To solve this test problem, I have used single-shot multi-object detection model (SSD -300) for reading the encoded text and identifying its location in the test image. SSD model is based on VGG-16 and the approach defined in this paper by Wei Liu.
Dataset used to train the model is Street View House Number dataset. (SVHN) Model is trained to detect digits from 0 to 8 but not 9. (Reason: Rotation augmentation is used and 9 is detected as 6).
Training set used = SVHN Training set +SVHN Extra Training Set
Model SSD-300 | Training Set = 77% mAP | Test Set = 68% mAP approx |
---|
I have used Python 3.6.5 and Tensorflow 1.12.
- Step 1 Run train.py file
The Program will take approx 45 min. to download SVHN dataset and start training. The hyper-parameter values used in the program are.
• Batch size = 32
• Learning rate
Global Step | Learning rate |
---|---|
0 – 2100 | 0.001 |
2101- 15000 | 0.0005 |
15001- 20000 | 0.0001 |
20001- further | 0.00001 |
• Momentum parameter for Momentum optimizer = 0.9
• L2 regularization factor = 0.0005
• Probability Threshold = 0.5
• Category to be classified by neural network = 9 (digits) + 1 (background) + 4 (location coordinate)=14
- Step 2 Run train_restore.py
In case train.py break, run train_restore.py. Changes to be done in every restore are.

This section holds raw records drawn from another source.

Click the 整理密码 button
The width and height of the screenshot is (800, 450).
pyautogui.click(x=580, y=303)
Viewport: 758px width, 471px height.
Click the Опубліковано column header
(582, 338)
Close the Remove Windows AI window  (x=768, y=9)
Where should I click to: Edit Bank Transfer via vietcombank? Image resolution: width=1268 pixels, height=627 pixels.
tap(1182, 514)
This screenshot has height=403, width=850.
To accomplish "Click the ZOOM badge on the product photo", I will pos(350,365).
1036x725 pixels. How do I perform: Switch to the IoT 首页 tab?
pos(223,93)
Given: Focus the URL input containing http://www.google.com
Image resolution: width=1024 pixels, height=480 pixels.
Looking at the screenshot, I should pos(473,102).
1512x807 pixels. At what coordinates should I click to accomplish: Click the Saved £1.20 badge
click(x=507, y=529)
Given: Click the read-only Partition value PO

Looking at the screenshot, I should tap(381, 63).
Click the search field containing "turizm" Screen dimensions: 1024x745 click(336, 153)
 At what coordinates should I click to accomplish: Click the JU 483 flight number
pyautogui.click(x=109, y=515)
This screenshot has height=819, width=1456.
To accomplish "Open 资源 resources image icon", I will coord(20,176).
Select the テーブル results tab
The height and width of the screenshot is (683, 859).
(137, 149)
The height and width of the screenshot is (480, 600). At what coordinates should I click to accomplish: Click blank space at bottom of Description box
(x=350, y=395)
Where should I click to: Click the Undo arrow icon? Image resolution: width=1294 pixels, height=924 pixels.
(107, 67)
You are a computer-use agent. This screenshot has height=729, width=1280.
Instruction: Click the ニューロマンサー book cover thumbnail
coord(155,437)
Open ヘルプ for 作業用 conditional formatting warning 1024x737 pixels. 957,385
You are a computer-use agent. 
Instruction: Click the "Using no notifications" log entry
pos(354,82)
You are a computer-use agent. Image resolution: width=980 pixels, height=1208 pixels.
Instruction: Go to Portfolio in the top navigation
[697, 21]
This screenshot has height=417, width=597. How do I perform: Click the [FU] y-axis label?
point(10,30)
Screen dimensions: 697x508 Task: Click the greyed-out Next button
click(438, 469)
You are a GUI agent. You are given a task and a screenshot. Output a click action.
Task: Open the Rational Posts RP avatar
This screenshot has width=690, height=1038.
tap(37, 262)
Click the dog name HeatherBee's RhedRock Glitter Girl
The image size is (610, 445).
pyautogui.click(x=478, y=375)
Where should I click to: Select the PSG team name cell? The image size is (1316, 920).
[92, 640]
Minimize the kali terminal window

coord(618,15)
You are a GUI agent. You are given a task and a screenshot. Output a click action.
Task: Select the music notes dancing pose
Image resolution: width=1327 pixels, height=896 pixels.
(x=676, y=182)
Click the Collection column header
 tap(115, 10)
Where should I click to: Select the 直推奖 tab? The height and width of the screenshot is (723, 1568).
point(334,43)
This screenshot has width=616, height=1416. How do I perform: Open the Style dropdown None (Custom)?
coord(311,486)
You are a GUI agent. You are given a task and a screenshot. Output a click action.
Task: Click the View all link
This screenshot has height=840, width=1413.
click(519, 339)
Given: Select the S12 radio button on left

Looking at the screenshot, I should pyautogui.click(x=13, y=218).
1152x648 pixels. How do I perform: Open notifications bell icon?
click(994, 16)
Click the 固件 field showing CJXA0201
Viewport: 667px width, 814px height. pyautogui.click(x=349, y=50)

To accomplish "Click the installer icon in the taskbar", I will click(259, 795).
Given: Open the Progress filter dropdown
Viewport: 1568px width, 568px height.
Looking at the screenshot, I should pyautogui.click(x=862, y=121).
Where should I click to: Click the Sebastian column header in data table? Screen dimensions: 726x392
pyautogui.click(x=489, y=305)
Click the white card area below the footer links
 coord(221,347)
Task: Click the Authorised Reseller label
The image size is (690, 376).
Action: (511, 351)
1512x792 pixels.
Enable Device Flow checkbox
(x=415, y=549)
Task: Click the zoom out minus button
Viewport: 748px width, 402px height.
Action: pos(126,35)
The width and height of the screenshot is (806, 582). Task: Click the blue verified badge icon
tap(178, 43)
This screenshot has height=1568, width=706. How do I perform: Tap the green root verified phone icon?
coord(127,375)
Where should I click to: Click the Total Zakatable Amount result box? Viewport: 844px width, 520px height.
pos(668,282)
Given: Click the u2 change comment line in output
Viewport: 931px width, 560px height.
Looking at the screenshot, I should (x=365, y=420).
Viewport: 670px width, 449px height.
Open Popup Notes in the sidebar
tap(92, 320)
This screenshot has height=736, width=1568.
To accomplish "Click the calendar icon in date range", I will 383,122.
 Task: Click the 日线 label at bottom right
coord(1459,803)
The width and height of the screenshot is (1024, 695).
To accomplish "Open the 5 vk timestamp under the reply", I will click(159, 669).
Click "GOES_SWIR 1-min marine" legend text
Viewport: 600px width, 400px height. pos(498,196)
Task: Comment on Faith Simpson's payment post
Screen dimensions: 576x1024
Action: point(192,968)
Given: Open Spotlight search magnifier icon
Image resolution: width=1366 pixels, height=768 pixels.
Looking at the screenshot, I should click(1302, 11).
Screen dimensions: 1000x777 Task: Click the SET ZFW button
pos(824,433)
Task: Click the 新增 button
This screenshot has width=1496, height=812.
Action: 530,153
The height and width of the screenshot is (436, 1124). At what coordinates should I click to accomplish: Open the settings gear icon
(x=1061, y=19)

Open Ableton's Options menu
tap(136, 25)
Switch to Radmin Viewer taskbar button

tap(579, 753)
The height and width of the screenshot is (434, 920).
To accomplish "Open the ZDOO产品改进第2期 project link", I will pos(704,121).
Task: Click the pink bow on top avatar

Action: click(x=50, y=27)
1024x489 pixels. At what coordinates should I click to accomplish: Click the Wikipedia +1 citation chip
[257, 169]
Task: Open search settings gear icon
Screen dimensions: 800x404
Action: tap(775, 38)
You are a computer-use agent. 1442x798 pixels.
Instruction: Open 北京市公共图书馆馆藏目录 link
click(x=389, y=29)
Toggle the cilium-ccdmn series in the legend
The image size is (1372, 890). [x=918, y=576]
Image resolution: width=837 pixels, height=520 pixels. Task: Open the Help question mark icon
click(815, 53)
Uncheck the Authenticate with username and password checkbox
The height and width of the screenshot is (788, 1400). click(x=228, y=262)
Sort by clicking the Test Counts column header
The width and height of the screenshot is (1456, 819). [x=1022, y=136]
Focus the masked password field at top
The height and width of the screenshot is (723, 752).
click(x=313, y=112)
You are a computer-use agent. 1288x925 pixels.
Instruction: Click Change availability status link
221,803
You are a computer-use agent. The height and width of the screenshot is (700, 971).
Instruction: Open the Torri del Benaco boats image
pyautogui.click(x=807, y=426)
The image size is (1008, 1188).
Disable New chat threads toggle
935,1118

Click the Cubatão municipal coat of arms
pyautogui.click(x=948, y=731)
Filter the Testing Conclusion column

• Update latest metadata file name to restore program to start training.
• And update Step parameter value to continue training.
- Step 3 Run detect.py
• To check results of training on Test set. Some more sample images from Test set can be found in folder More_Result_Images in repository.
- Step 4 Run detect_robot1.py
To get same result shown in Readme.md file above. Update latest metadata file name to read text from the image robot1.png.
Check Results:
• My latest trained model.chkt-final files can be downloaded from here.
• detect_robot1.py can be run directly to get same results.